Parents living in the United States typically receive their baby’s official birth certificate by mail approximately six to eight weeks following the birth. However, parents who reside in another country may not be able to wait that long to return home with their baby. In that case, your legal team will need to work with hospital staff and their legal team to obtain an expedited birth certificate. Once the birth certificate is in hand, parents can obtain a passport for their baby and return home.
Once you have received your baby’s birth certificate, you must obtain a newborn passport in order to travel home with your baby. This application can be completed online or downloaded and printed from the website here, or downloaded and printed from the U.S. Department of State’s website. Typically your passport will be received within two weeks.

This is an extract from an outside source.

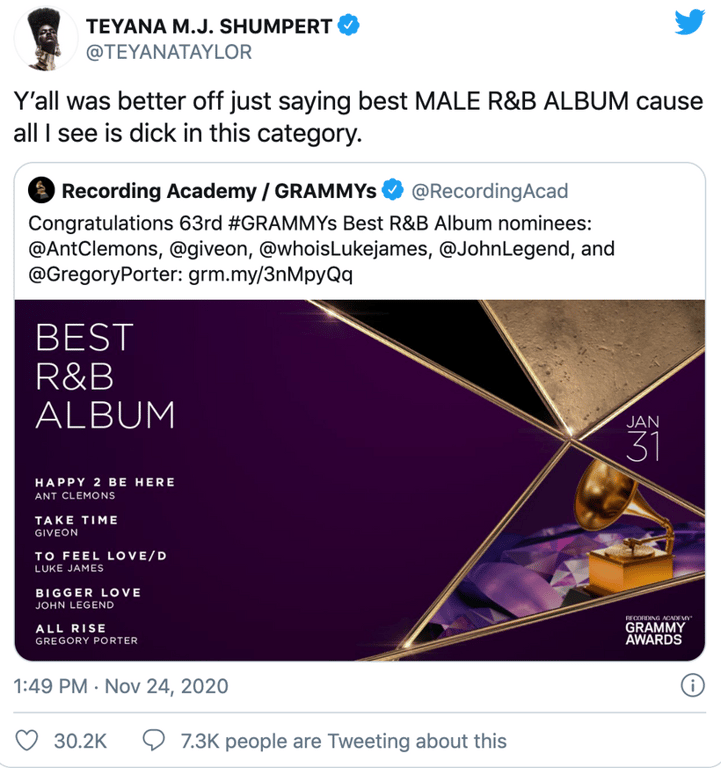Open the @RecordingAcad handle
The width and height of the screenshot is (721, 768).
click(490, 190)
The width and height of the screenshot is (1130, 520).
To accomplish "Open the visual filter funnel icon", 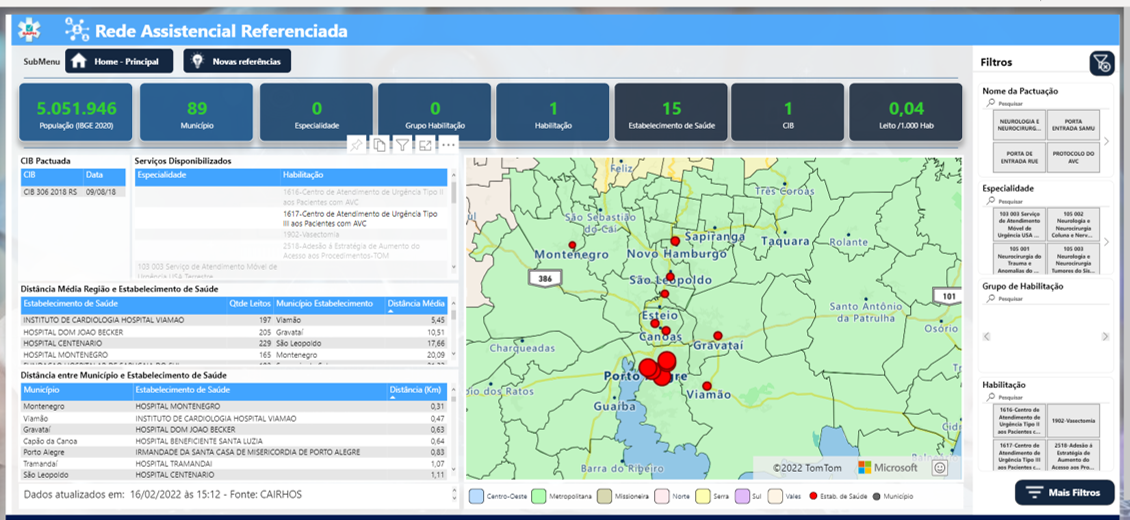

If your plans require you to return home with your baby sooner, an experienced ART attorney will be able to help you obtain an expedited passport, usually with the support of a passport expediting service such as A Briggs. An expedited passport will typically be received within three to five days.
Alternatively, if you plan to return to your home country in less than two weeks, you are eligible to schedule an in-person appointment at a regional passport office of the U.S. State Department (check the U.S. State Department website for a listing of these regional offices). To schedule an appointment to receive an expedited passport, call 1 (877) 487-2778. An additional fee will apply, and you may be asked to provide proof of your travel plans. By applying in-person for an expedited passport, you may be able to obtain your passport in as little as one to two days.
Apart from having a healthy, happy baby or babies, nothing is more important to families than the knowledge they are legally recognized as a family in their home country. Retaining the services of an attorney who is experienced in ART and family formation law is an investment in your family’s future security and in your peace of mind.